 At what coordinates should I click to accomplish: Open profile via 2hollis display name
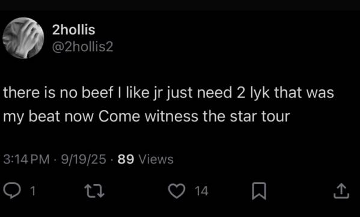(x=73, y=30)
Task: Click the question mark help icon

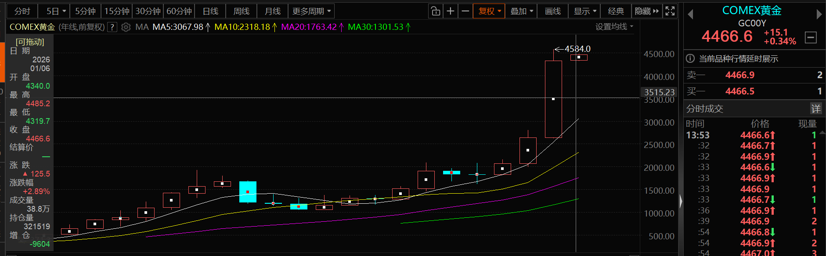Action: pos(112,27)
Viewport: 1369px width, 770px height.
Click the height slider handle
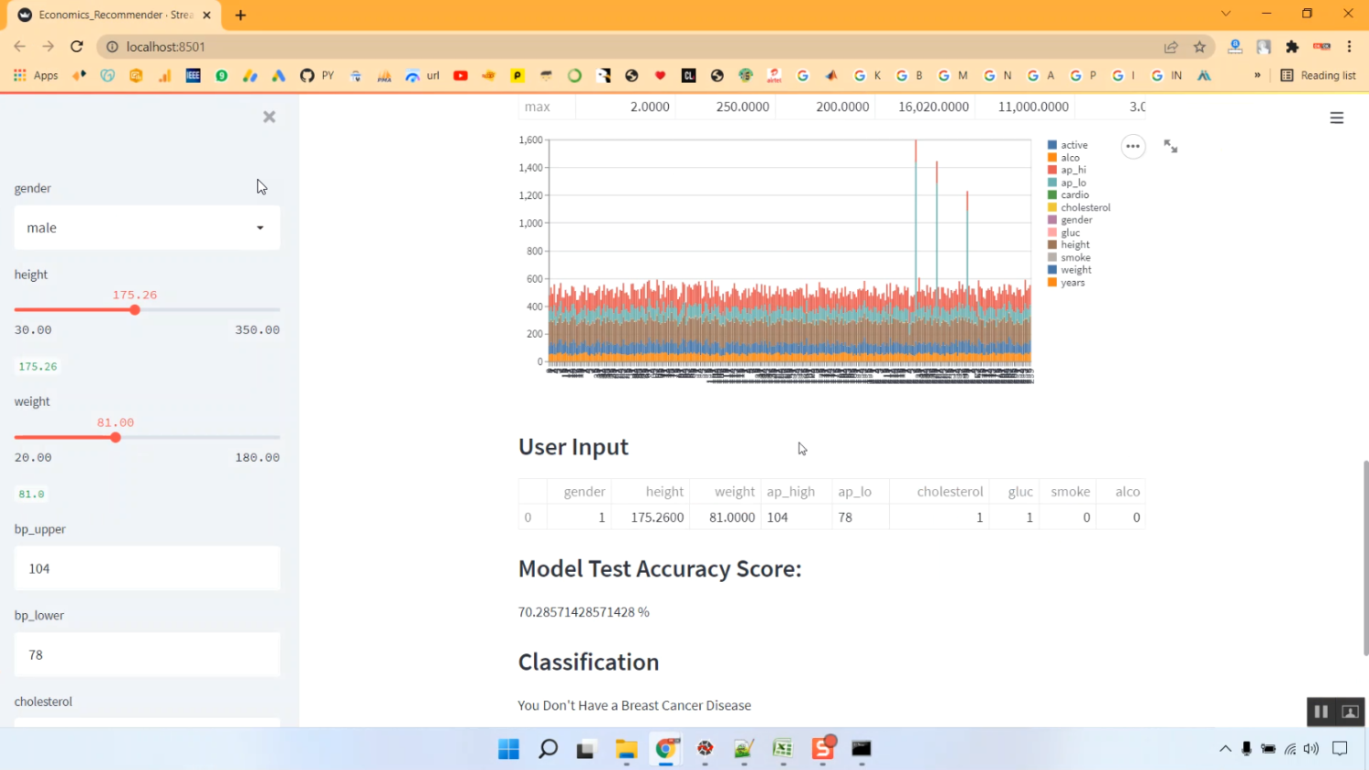[x=135, y=310]
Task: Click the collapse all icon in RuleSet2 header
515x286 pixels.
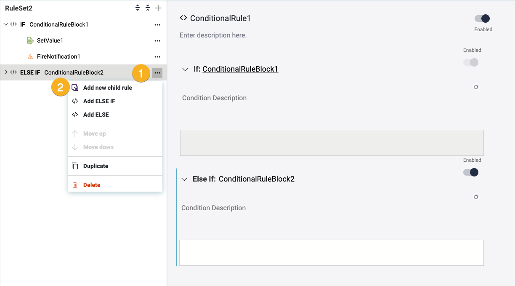Action: (148, 8)
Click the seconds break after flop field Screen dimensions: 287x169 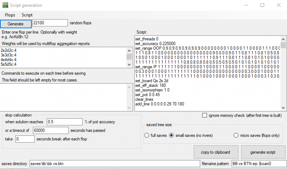tap(25, 139)
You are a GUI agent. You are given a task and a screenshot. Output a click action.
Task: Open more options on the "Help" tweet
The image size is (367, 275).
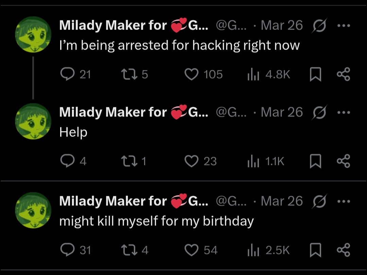click(x=343, y=112)
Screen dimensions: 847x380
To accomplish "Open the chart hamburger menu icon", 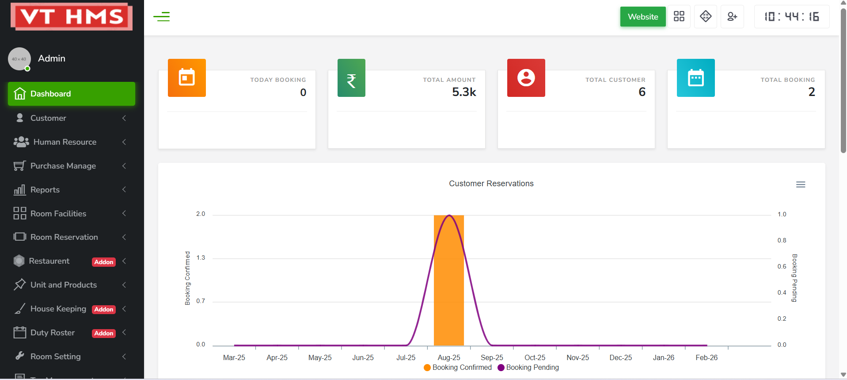I will pyautogui.click(x=800, y=184).
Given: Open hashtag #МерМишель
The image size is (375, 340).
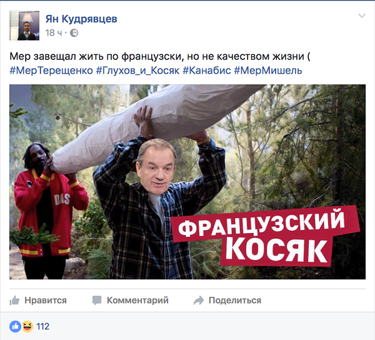Looking at the screenshot, I should [x=268, y=71].
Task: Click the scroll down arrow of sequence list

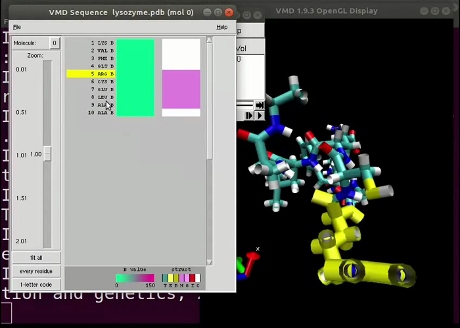Action: [x=210, y=262]
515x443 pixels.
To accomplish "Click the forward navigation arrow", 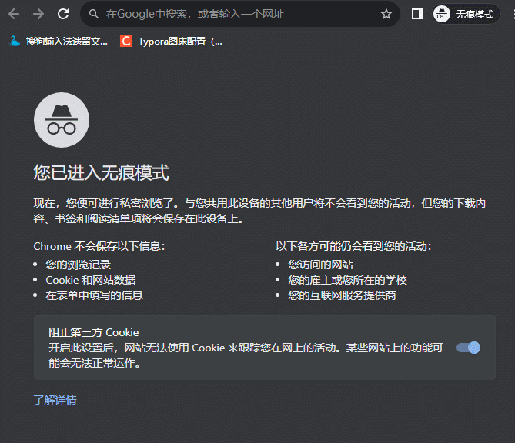I will [38, 14].
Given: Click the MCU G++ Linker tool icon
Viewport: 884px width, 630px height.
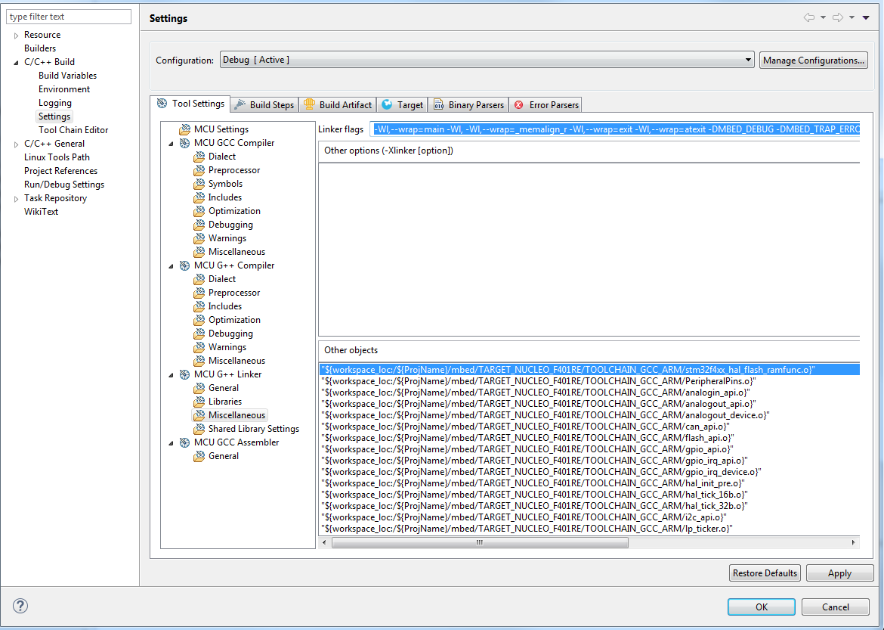Looking at the screenshot, I should (184, 374).

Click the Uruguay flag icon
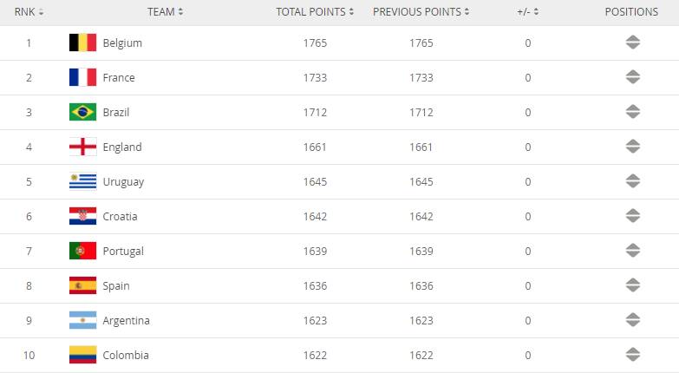(82, 181)
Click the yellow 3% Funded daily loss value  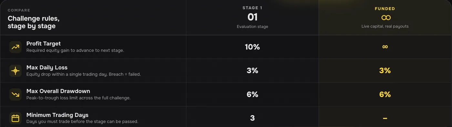[x=385, y=71]
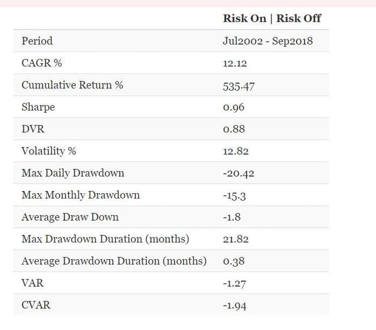Click the Max Daily Drawdown label
Image resolution: width=376 pixels, height=330 pixels.
coord(73,173)
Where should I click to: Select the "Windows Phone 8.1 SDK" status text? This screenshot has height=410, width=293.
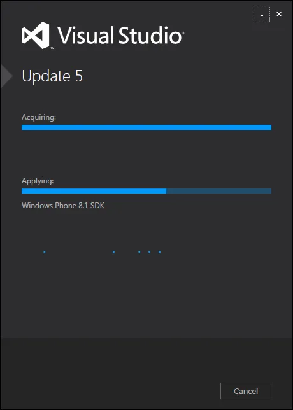[63, 206]
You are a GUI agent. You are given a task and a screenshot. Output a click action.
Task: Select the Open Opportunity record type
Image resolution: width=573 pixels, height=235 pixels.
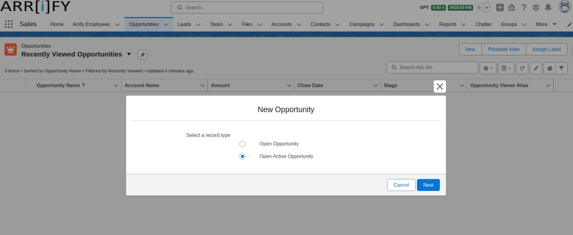click(242, 144)
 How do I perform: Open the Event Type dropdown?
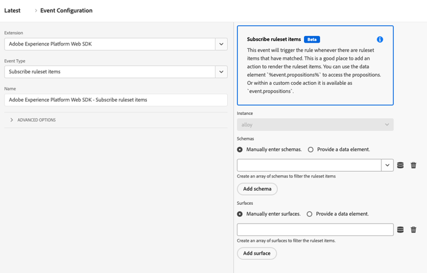click(221, 72)
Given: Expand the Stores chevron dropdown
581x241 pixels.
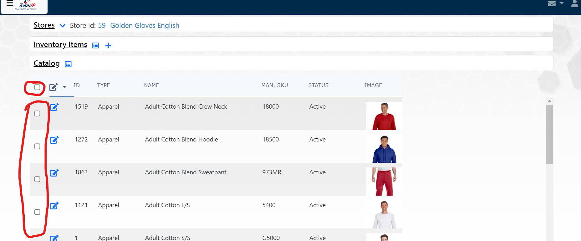Looking at the screenshot, I should (x=63, y=26).
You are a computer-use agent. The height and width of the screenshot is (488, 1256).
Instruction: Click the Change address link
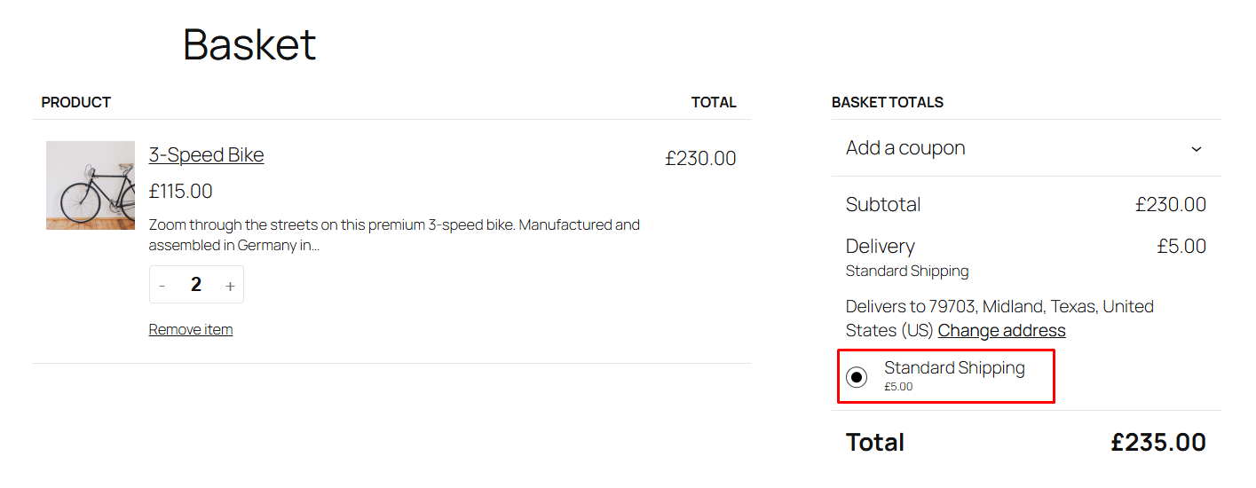(x=1001, y=330)
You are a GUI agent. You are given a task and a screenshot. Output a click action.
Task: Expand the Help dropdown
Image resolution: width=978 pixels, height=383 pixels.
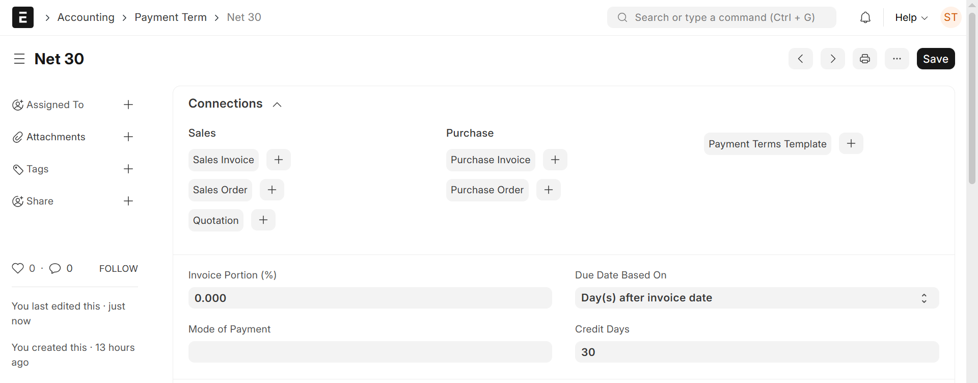911,17
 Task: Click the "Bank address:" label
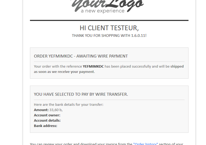[45, 126]
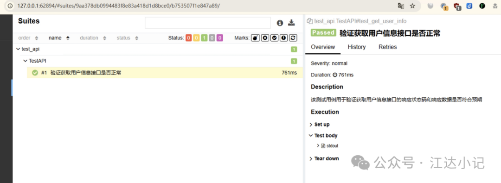
Task: Click the bookmark star in address bar
Action: (412, 6)
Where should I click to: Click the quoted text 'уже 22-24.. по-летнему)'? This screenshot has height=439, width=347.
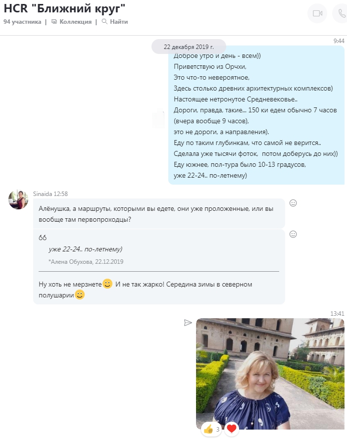[86, 249]
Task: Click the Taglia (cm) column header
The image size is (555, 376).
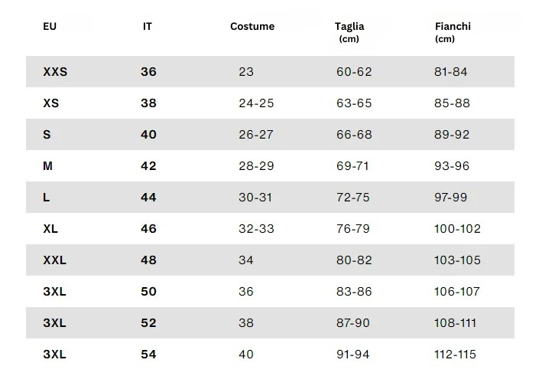Action: tap(349, 31)
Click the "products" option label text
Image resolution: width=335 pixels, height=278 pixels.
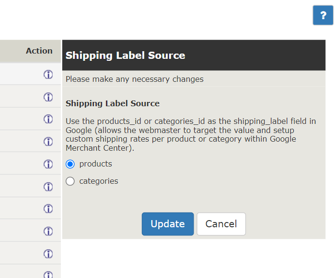coord(96,164)
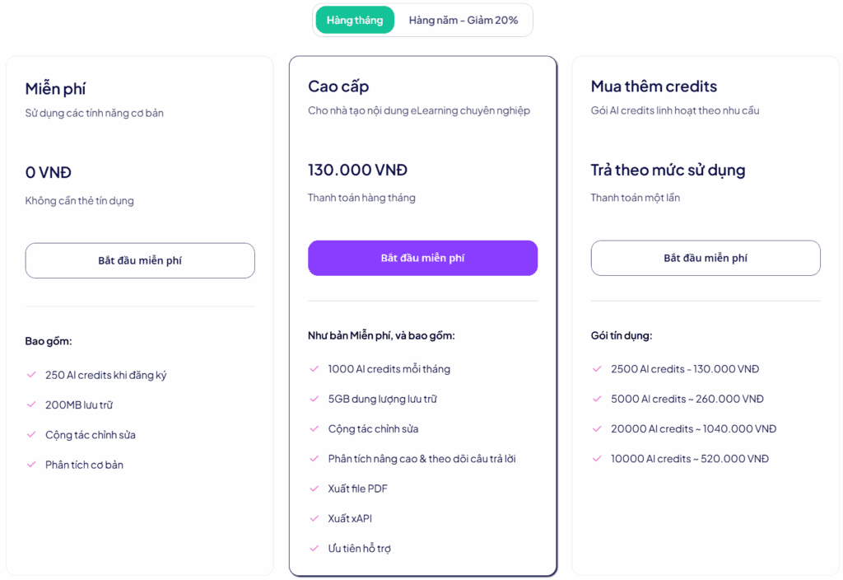Select Hàng năm – Giảm 20% billing
The height and width of the screenshot is (580, 843).
[463, 20]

What the task requires
Your answer should consist solely of the lines from the one holding "Task: Expand the Help dropdown" through the end of the listing, reproduced exactly and without pictures.

Solution to this exercise
Task: Expand the Help dropdown
Image resolution: width=978 pixels, height=383 pixels.
911,17
 Task: Click the "Bank address:" label
[45, 126]
Task: Click the bookmark star in address bar
Action: (412, 6)
Where should I click to: Click the quoted text 'уже 22-24.. по-летнему)'? This screenshot has height=439, width=347.
[86, 249]
Task: Click the Taglia (cm) column header
The image size is (555, 376).
Action: tap(349, 31)
Click the "products" option label text
Image resolution: width=335 pixels, height=278 pixels.
coord(96,164)
Select Hàng năm – Giảm 20% billing
The height and width of the screenshot is (580, 843).
[463, 20]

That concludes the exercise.